Even conservatives who are generally skeptical of “big government” and rarely reluctant to criticize its representatives tend to make an exception for public employees who wear uniforms and carry guns. That soft spot for armed agents of the state is not just philosophically inconsistent, writes Jacob Sullum, but it is empirically unjustified, too—as two recent studies of police behavior show. While one of the studies casts doubt on the claim that cops are quicker to shoot blacks than whites, they both confirm that encounters with police are racially skewed in ways that are hard to justify—a troubling pattern that is closely correlated with the war on drugs.

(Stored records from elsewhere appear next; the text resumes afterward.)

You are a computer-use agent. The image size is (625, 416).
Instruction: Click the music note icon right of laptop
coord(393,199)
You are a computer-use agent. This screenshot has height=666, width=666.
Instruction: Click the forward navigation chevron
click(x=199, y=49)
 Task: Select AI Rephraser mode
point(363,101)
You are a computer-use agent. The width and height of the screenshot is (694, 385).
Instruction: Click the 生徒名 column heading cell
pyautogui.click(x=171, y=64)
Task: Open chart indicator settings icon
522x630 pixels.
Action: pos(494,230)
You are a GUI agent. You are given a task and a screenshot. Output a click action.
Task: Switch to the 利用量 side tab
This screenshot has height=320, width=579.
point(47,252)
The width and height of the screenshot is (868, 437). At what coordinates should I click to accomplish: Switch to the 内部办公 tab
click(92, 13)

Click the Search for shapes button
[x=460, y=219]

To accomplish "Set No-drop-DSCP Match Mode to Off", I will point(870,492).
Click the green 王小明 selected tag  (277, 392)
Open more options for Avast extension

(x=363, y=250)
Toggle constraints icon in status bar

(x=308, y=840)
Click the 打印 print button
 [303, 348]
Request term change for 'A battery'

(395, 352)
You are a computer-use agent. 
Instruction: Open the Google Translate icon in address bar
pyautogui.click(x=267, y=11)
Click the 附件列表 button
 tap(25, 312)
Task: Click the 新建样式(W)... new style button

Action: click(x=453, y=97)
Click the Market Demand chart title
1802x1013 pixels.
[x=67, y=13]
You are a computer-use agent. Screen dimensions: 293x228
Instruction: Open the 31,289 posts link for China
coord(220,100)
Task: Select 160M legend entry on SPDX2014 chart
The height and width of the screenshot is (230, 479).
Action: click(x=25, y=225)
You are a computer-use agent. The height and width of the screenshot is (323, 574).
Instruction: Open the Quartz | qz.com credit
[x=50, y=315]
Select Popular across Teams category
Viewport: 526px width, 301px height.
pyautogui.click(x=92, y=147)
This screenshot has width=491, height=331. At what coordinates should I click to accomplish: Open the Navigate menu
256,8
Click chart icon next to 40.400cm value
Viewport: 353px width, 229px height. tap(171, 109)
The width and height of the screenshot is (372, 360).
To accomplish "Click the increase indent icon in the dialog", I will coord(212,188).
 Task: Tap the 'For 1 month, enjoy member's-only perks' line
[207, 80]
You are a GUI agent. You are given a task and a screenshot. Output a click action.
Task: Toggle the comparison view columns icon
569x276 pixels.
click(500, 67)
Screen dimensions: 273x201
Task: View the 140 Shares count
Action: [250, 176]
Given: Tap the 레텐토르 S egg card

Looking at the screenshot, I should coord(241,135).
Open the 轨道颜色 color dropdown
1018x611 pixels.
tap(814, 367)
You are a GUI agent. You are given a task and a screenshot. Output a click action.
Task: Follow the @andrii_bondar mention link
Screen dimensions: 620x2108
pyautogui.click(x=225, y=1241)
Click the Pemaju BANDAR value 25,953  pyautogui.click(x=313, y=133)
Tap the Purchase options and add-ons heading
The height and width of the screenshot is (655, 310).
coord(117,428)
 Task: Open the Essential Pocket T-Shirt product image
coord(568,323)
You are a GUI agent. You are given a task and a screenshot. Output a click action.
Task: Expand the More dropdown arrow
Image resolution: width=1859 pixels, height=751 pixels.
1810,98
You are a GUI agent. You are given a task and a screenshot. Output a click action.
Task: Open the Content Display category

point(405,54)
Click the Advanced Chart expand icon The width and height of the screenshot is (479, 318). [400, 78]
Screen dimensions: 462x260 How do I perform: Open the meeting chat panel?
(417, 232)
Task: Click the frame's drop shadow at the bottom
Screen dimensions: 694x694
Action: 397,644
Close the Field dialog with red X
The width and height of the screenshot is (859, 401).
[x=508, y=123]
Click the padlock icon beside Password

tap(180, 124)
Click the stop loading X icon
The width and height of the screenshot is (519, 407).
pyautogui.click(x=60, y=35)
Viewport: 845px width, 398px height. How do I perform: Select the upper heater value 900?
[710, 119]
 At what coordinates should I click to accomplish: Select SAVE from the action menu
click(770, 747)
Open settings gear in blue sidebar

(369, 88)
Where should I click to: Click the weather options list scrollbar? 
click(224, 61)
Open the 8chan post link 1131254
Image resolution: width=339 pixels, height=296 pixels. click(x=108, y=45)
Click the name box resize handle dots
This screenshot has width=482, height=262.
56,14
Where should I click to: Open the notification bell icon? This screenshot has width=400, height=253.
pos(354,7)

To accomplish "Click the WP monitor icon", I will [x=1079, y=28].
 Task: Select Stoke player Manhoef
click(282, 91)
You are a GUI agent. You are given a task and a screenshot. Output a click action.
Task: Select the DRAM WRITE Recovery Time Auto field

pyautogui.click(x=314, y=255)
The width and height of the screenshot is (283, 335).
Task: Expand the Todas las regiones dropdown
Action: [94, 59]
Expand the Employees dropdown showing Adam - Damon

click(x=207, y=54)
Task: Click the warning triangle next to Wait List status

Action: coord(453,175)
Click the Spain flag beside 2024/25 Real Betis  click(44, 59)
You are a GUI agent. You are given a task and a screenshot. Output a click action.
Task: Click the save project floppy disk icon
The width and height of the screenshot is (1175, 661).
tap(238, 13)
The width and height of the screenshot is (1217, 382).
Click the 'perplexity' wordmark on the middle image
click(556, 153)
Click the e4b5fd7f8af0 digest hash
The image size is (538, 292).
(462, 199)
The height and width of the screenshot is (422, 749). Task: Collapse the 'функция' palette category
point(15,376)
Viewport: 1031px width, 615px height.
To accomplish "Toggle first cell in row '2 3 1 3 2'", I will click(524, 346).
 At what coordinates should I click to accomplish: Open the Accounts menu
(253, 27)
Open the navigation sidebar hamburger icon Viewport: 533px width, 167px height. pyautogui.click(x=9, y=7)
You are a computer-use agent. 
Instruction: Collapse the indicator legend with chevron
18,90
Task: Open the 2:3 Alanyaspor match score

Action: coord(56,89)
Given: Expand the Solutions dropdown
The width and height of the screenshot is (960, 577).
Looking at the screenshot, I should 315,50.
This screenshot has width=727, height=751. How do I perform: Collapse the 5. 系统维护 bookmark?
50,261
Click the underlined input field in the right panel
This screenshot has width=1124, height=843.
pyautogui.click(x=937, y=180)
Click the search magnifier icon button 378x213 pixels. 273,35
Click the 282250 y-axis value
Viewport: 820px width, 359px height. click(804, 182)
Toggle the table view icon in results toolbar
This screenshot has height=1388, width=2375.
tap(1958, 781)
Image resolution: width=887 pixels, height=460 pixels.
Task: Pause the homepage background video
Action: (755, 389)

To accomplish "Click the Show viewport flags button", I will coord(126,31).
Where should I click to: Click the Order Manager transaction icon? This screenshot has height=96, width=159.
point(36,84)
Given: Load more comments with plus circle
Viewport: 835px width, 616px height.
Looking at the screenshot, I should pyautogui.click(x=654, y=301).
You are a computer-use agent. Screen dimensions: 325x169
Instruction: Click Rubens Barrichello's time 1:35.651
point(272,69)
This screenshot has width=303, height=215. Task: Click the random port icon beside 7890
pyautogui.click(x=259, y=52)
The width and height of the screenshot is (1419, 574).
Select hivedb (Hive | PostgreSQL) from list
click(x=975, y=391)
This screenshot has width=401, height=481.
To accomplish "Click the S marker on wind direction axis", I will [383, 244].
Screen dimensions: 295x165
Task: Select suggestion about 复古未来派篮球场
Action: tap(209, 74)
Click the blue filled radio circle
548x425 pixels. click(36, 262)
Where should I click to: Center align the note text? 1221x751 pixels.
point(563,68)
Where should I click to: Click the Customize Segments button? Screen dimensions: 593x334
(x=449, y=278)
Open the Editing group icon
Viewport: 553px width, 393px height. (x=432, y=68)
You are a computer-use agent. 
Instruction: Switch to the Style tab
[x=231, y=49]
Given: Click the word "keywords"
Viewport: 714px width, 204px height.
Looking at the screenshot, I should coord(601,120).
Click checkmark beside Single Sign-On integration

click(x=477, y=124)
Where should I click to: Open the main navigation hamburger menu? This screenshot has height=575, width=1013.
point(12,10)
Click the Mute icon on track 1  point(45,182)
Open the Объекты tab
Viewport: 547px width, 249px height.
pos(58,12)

Conservatives who are inclined to dismiss the significance of disparities like these should listen to Tim Scott, one of two blacks and the only black Republican in the U.S. Senate. A couple of weeks ago, Scott told his colleagues about some of his own experiences with the special scrutiny that black men tend to receive, including seven traffic stops within a single year when he was already an elected official, exclusion from a political event to which four white companions were admitted, and demands for identification on Capitol Hill after he was elected to the Senate.
“There’s absolutely nothing more frustrating, more damaging to your soul, than when you know you’re following the rules and being treated like you are not,” he said, quoting a former staff member who replaced his Chrysler 300 with a less fancy car after it repeatedly attracted police attention. “I do not know many African-American men who do not have a very similar story to tell.”